Elisabeth Ballet. Plus tard, lors de ma visite des salles de sculpture du Louvre, j’ai remarqué trois choses: les visiteurs ne s’attardent pas vraiment devant chaque sculpture. Elles sont présentées très frontalement, et on les embrasse d’un seul regard. Sculptures de jardin, elles étaient imaginées pour être vues de tous les côtés. La grande verrière suggère l’espace extérieur des parcs royaux, l’agencement de la cour en terrasses superposées donne de l’ampleur, de la profondeur et aménage des points de vue multiples sur cet ensemble de marbres. Ils sont tous présentés face aux spectateurs, ils s’adossent vraiment à l’architecture, il n’y a pas de recul pour voir le dos sculpté des nymphes, là ou leur mouvement s’amorce.
Je pense à la phrase bien connue, attribuée à Ad Reinhardt («La sculpture, c’est ce dans quoi l’on se cogne quand on se recule pour voir une peinture»), et j’ajoute: «La sculpture, c’est ce qui empêche de marcher droit». On attribue généralement tant de problèmes à la sculpture: on voit tout, c’est trop réel, trop encombrant, trop lourd, trop…

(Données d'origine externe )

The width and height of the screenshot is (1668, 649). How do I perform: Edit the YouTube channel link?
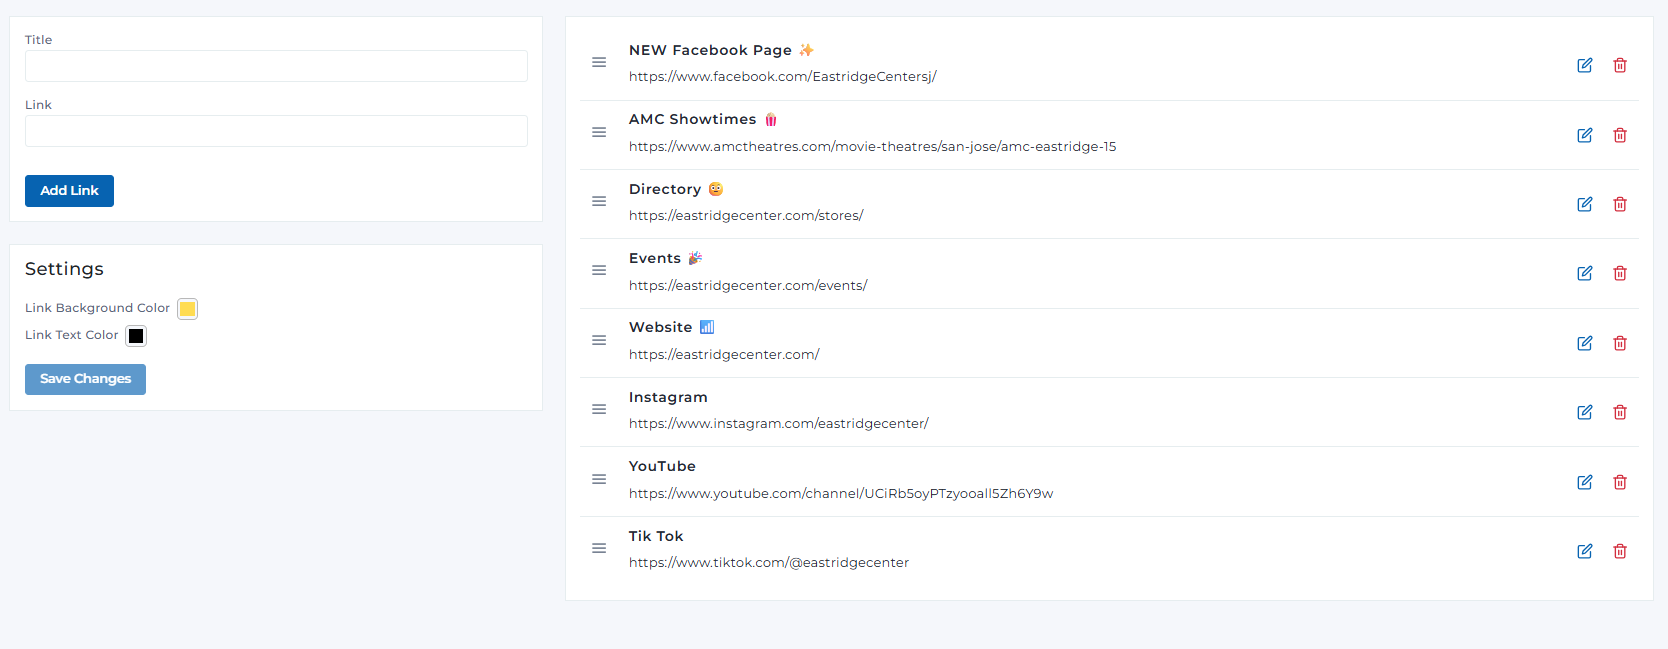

Seconde constatation, la sculpture classique est gestuelle. Il s’agit d’exprimer une idée, une action ou de représenter une allégorie, par une suite de gestes ou d’attributs. De plus, la direction du regard des statues est éloquent: elles dialoguent entre elles et non avec le visiteur (il doit engager un dialogue qui n’est pas donné d’avance). J’ai donc logiquement pensé retourner les sculptures de la cour Marly, dos au public, pour deux raisons. Il arrive en contrebas des terrasses aménagées pour les sculptures, les retourner voulait dire que les visiteurs seraient vus de dos en train de regarder les marbres de dos, j’aimais cette vision.